Tool: Manual crafted payloads, Garak (LLM red-team)
4. Microsoft Agent Governance Toolkit pattern
Released April 2026. Open-source runtime security for agentic systems: cryptographic identity for each agent, dynamic execution rings (privilege levels), circuit breaker that pauses the agent after N consecutive unexpected actions, kill switch. Use the execution-ring pattern for safe production rollout.
Tool: Microsoft Agent Governance Toolkit (open source, April 2026)
Versioning and drift prevention
Agentic runbooks drift. The production environment changes; the agent's runbook does not. The result is a runbook that proposes actions for an environment that no longer exists. Two patterns prevent this.

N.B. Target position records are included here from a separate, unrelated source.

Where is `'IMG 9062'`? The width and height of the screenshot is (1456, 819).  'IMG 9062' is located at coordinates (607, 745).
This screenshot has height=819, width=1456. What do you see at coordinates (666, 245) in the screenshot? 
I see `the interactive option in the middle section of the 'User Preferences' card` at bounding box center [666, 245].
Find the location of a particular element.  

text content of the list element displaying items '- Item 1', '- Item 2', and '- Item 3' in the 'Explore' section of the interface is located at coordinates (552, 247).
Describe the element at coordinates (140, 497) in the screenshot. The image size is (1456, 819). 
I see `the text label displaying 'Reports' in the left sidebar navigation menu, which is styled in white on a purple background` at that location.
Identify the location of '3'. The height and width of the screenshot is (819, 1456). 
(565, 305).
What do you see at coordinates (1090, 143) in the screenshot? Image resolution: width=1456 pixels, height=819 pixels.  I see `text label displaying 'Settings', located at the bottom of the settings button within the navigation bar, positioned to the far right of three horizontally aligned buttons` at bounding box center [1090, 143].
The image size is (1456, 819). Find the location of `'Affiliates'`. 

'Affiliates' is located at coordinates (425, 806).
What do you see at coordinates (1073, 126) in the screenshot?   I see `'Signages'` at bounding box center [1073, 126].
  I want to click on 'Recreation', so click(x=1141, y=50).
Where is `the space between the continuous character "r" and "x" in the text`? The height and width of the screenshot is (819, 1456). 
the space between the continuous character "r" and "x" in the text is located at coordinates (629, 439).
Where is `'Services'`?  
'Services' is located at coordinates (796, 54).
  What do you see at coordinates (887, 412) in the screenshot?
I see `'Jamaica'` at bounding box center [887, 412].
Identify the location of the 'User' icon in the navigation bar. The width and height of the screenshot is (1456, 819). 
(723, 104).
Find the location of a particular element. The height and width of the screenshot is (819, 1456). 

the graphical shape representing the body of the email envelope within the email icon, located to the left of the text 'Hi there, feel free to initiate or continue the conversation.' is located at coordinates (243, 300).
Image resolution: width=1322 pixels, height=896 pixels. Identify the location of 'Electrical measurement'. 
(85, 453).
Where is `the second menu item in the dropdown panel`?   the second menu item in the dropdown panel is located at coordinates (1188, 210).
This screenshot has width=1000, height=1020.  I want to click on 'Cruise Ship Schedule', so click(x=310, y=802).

Post-incident review loop (Rootly pattern)
After every resolved incident, the on-call engineer reviews the agent's reasoning trace and either confirms it was correct or flags a discrepancy. Rootly's knowledge reinforcement feature surfaces the flagged discrepancies as runbook update suggestions. Review takes 5-10 minutes per incident.
Quarterly runbook audit
Schedule a quarterly review of every agentic runbook. Verify: tool_scope includes all current API endpoints, action_boundary reflects current blast-radius tolerance, approvers list is current, last_verified date is updated. Run the chaos engineering replay to confirm the runbook still handles the target failure correctly.